The processing of crude petroleum gives rise to various hydrocarbon fractions which may be subsequently "cracked" by heating, usually in the presence of steam to produce a range of lower boiling products.
Many of the commercial applications of petroleum resins have over recent decades required that the resins be increasingly lighter in color to colorless.
For aliphatic to predominantly aliphatic feedstocks which are cationically polymerized, it was early reported in U.S. Pat. No. 2,734,046 that light colored resins can be produced from unsaturated predominantly aliphatic petroleum fractions obtained by steam cracking when the fraction is substantially free of cyclic dienes. It is thus known that these cracked predominantly aliphatic fractions contain cyclodienes which contribute to the formation of gel and adversely affect the color, clarity and other properties of the resin. U.S. Pat. Nos. 2,894,937 and 2,946,775 report that it is a simple matter to dimerize these cyclodienes by a thermal soaking treatment and to separate the dimerized hydrocarbons from the remainder and to use this remainder as the aliphatic feed for polymerization by aluminum chloride. Although the resulting resins were of lighter color and had desirable softening points, the colors obtained were still too dark for many industrial applications necessitated by technological developments in the pressure sensitive adhesives into which petroleum resins are incorporated. Resins of much lightened color were recently reported obtained (see U.S. Pat. No. 4,391,961) by heat soaking a petroleum cracking or reforming fraction containing cationically polymerizable hydrocarbons including from more than 0.5 to 2 weight percent of cyclodienes until the cyclodiene content is no more than 0.5 weight percent and the piperylene to cyclopentadiene weight ratio is above at least 50, distilling said heat soaked petroleum fraction, polymerizing said distilled petroleum fraction in the presence of an aluminum halide catalyst and recovering an aliphatic resin having a Gardner color of no greater than 4.
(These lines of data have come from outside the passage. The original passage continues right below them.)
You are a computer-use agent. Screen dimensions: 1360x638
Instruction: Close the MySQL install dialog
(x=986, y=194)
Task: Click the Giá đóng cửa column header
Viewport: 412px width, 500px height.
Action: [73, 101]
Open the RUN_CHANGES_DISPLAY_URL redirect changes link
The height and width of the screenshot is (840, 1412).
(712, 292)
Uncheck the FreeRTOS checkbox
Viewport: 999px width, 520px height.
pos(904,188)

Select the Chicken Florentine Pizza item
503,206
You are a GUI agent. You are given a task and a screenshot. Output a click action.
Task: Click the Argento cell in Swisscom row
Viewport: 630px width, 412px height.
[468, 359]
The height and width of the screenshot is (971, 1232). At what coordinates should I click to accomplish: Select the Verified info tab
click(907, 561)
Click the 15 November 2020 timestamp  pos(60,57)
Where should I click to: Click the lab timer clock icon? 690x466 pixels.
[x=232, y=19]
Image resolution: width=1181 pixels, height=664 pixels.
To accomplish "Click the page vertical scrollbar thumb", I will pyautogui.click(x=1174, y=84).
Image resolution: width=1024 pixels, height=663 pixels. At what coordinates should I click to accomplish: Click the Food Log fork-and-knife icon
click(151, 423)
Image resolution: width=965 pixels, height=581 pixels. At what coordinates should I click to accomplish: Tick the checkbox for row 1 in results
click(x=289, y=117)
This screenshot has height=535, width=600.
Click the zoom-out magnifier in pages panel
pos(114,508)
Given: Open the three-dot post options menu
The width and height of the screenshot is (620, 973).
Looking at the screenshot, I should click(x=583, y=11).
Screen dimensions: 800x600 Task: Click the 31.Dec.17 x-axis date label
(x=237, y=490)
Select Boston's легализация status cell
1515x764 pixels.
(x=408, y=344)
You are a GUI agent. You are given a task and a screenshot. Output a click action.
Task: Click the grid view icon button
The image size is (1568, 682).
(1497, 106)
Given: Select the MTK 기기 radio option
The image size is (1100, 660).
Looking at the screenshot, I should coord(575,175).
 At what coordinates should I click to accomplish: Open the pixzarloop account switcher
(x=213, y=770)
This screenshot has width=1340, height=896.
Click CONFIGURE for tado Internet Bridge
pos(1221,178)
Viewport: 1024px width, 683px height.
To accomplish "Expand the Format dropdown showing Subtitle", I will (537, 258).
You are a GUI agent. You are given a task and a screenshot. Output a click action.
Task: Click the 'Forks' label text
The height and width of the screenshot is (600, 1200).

Unfortunately, the polymerization of an aromatic feedstock boiling between 80.degree. C. and 260.degree. C. and containing C.sub.8 to C.sub.10 olefinic aromatics such as styrene and indene, with a Friedel-Crafts catalyst such as AlCl.sub.3 produces a dark colored resin (Gardner color of 11 to 13 based on a 50% solution in toluene). The literature reports improving the color and thermal stability of aromatic hydrocarbon resins by reacting an aromatic olefin feed stream with a dienophile, e.g. maleic anhydride, prior to polymerization (U.S. Pat. Nos. 4,105,843 and 4,230,840).
One approach to producing paler colored resins from a given petroleum fraction feedstock is to subject the feedstock to a concentrated sulfuric acid refining step followed by redistillation of the acid treated feedstock prior to its polymerization in the presence of a Friedel-Crafts catalyst into a petroleum resin (see U.S. Pat. No. 3,042,660, col. 1, lines 63-71).
It thus appears that it is more difficult to provide a light colored petroleum resin from aromatic olefin feedstock than it is from aliphatic olefin feedstock.
It is therefore an object of this invention to provide aromatic petroleum resins of much lighter color and having a suitably high softening point than presently known and/or available.